Altered Plasma Metabolic Profiles in Chinese Patients With Multiple Sclerosis

Multiple sclerosis (MS) is an autoimmune disease that leads to the demyelination of nerve axons. An increasing number of studies suggest that patients with MS exhibit altered metabolic profiles, which might contribute to the course of MS. However, the alteration of metabolic profiles in Chinese patients with MS and their potential roles in regulating the immune system remain elusive. In this study, we performed a global untargeted metabolomics approach in plasma samples from 22 MS-affected Chinese patients and 21 healthy subjects. A total of 42 differentially abundant metabolites (DAMs) belonging to amino acids, lipids, and carbohydrates were identified in the plasma of MS patients and compared with those in healthy controls. We observed an evident reduction in the levels of amino acids, such as L-tyrosine, L-isoleucine, and L-tryptophan, whereas there was a great increase in the levels of L-glutamic acid and L-valine in MS-affected patients.

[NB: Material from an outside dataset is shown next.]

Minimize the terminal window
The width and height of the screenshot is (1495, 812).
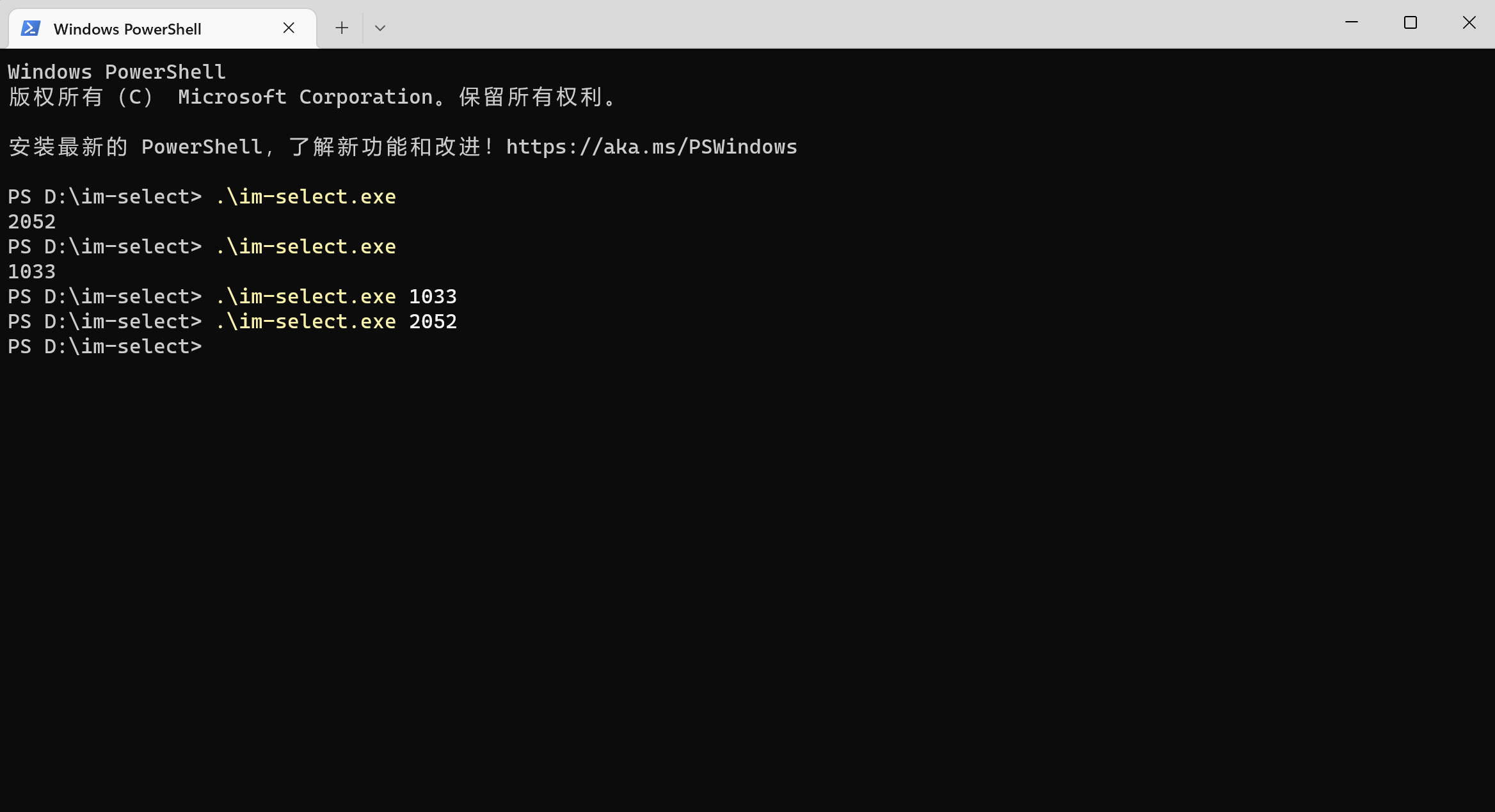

The levels of lipid and carbohydrate metabolites, such as sphingosine 1-phosphate and myo-inositol, were also reduced in patients with MS. In addition, the concentrations of proinflammatory cytokines, such as IL-17 and TNF-α, were significantly increased, whereas those of several anti-inflammatory cytokines and chemokines, such as IL-1ra, IL-7, and MIP-1α, were distinctly reduced in the plasma of MS patients compared with those in healthy subjects. Interestingly, some DAMs, such as L-tryptophan and sphingosine 1-phosphate, showed an evident negative correlation with changes in the level of TNF-α and IL-17, while tightly positively correlating with altered concentrations of anti-inflammatory cytokines and chemokines, such as MIP-1α and RANTES. Our results revealed that altered metabolomic profiles might contribute to the pathogenesis and course of MS disease by modulating immuno-inflammatory responses in the peripheral system, which is essential for eliciting autoimmune responses in the central nervous system, thus resulting in the progression of MS. This study provides potential clues for developing therapeutic strategies for MS in the near future.